Please write out the records from the line with "Image resolution: width=2300" to the line with "coordinates (375, 162).", both included, and nothing more.

• • • • • • •

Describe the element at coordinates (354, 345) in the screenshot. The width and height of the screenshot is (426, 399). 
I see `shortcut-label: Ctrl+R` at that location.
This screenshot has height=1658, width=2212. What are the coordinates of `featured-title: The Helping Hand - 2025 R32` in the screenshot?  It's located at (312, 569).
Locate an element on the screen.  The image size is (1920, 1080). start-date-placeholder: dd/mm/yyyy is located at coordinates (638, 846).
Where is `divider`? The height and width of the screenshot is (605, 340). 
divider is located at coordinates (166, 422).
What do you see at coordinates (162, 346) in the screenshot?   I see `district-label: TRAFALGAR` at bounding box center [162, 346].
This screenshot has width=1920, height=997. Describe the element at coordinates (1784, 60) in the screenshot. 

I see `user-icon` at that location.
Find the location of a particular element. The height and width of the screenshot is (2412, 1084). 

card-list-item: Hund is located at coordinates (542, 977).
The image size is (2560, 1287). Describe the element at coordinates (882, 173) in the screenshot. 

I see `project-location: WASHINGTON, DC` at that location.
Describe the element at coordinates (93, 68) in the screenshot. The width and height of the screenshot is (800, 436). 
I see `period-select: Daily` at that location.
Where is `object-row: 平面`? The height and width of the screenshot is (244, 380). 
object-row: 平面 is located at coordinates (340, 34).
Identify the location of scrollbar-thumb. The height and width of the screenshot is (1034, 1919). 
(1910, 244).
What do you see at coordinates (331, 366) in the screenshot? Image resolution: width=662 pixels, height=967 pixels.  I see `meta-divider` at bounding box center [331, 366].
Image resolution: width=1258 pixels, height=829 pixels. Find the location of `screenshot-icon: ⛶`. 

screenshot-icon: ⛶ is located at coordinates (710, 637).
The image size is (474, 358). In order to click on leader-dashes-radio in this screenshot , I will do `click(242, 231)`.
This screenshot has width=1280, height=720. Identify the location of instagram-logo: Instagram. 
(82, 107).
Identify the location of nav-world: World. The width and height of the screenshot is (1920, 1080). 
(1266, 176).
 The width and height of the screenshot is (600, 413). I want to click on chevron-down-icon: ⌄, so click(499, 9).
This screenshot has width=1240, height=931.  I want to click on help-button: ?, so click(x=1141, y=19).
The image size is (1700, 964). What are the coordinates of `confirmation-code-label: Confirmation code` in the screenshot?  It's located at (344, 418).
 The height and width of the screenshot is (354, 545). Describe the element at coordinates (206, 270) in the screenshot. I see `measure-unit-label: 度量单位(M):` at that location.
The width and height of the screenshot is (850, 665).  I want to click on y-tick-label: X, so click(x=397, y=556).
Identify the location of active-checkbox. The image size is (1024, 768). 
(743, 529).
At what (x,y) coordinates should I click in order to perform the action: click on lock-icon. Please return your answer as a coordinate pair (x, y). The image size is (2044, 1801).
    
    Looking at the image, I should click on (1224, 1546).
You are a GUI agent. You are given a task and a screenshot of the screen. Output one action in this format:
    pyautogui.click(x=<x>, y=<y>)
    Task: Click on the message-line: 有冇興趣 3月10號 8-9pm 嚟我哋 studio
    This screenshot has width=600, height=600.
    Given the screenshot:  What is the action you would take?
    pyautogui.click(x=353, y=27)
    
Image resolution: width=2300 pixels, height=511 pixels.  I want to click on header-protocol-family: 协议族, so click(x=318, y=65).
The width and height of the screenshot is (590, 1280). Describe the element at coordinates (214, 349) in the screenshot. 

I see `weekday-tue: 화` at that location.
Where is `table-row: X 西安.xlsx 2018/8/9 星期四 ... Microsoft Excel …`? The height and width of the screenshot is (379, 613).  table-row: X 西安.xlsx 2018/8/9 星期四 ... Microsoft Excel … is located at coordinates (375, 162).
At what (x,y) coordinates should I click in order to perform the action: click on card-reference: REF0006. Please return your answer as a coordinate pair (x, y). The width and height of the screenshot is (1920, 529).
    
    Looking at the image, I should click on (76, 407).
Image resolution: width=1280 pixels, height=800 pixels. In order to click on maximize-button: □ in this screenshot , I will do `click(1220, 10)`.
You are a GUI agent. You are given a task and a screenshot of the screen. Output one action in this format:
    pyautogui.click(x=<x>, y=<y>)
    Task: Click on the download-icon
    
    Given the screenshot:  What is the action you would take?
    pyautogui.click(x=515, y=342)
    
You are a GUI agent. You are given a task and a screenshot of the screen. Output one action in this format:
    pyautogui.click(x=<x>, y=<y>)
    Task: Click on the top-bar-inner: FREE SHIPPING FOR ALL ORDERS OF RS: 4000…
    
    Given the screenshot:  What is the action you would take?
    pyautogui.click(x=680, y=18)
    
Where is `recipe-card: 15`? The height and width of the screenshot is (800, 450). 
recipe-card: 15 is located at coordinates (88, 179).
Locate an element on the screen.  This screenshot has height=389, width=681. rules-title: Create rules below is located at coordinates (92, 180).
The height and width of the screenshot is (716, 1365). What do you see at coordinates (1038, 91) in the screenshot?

• • • • • • •

- **Task result**
Image resolution: width=2300 pixels, height=511 pixels.  I want to click on header-protocol-family: 协议族, so click(x=318, y=65).
The width and height of the screenshot is (590, 1280). Describe the element at coordinates (214, 349) in the screenshot. 

I see `weekday-tue: 화` at that location.
Where is `table-row: X 西安.xlsx 2018/8/9 星期四 ... Microsoft Excel …`? The height and width of the screenshot is (379, 613).  table-row: X 西安.xlsx 2018/8/9 星期四 ... Microsoft Excel … is located at coordinates (375, 162).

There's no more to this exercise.